Report back each line of the records that contains the string "account".

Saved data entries
══════════
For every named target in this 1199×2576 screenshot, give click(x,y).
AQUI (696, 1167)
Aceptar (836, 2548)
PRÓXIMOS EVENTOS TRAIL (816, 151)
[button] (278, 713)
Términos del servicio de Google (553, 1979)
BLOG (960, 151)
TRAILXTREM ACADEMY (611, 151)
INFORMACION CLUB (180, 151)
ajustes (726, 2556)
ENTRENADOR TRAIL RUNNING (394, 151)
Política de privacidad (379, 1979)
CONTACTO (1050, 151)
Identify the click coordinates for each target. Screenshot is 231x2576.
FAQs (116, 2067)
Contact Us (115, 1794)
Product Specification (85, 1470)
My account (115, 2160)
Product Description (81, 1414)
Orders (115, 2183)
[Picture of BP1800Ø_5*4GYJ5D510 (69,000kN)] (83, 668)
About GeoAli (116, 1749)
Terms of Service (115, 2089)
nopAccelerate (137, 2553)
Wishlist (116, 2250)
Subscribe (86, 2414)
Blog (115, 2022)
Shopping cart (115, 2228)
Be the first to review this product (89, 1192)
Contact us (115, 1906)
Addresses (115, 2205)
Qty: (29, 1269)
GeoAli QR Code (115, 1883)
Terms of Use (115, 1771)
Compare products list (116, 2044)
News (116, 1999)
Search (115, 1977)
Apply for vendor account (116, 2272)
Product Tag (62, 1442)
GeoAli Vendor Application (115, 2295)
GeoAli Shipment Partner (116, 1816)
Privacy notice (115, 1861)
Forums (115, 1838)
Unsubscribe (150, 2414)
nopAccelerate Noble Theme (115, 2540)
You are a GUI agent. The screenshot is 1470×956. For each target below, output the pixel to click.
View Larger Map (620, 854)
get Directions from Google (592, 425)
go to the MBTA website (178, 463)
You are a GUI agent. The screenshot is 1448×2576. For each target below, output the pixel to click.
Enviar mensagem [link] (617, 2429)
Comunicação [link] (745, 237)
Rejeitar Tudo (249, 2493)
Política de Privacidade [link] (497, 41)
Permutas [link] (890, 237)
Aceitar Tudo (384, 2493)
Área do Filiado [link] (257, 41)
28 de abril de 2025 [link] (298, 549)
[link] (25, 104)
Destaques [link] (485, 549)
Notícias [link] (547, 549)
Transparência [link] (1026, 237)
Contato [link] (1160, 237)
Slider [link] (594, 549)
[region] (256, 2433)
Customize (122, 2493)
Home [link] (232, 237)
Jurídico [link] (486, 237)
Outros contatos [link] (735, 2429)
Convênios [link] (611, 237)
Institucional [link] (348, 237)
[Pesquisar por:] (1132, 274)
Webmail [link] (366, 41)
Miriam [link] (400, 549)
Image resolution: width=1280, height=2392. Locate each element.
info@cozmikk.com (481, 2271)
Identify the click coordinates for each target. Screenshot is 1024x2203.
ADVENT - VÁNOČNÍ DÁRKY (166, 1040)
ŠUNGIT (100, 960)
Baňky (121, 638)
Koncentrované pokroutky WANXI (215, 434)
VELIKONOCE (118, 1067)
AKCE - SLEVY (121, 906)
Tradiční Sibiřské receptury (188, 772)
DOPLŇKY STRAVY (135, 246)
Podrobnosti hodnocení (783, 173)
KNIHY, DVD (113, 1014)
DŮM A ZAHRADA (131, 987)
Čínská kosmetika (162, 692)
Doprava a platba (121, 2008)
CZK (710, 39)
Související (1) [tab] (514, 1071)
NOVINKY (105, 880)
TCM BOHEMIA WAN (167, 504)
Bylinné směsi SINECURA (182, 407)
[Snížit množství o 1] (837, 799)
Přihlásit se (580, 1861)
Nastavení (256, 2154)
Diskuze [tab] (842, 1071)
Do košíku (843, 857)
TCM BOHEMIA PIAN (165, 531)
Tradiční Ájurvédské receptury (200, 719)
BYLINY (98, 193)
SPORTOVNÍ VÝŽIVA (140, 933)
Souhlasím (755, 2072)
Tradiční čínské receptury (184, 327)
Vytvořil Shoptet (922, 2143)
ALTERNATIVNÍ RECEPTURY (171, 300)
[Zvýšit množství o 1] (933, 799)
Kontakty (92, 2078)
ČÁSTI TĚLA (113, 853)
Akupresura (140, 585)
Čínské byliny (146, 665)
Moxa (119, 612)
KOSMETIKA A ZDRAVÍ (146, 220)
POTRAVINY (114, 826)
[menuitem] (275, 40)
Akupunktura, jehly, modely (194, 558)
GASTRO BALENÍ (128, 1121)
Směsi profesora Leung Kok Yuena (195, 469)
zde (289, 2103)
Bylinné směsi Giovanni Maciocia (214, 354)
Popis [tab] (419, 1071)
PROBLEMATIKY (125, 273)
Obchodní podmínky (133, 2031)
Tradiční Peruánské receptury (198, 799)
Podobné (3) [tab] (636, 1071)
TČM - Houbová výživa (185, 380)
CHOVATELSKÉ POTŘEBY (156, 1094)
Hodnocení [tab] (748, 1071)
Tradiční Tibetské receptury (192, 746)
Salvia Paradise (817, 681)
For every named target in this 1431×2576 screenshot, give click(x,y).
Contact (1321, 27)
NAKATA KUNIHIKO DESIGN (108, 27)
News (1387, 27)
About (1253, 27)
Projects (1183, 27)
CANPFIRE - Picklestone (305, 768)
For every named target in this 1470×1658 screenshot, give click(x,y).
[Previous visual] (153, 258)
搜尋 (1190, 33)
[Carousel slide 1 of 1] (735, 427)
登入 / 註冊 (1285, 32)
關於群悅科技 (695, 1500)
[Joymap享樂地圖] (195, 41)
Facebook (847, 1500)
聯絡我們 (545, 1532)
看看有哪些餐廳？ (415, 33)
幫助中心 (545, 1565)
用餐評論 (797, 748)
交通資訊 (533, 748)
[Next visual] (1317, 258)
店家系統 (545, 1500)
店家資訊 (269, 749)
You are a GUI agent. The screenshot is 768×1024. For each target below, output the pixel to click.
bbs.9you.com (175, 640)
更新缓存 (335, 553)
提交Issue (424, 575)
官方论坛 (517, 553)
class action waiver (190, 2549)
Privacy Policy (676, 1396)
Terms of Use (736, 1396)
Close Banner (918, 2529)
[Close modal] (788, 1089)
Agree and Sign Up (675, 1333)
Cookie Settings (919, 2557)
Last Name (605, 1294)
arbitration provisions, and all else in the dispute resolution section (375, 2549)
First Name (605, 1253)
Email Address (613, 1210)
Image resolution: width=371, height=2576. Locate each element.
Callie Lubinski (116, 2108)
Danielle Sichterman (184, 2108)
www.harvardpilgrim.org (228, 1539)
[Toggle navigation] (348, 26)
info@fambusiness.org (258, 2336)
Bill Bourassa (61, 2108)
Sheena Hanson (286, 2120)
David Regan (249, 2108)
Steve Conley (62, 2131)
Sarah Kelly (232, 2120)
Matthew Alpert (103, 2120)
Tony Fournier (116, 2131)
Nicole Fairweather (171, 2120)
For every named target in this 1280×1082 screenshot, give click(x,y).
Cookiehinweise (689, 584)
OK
══════════
Answer to the exercise
My account (115, 2160)
Apply for vendor account (116, 2272)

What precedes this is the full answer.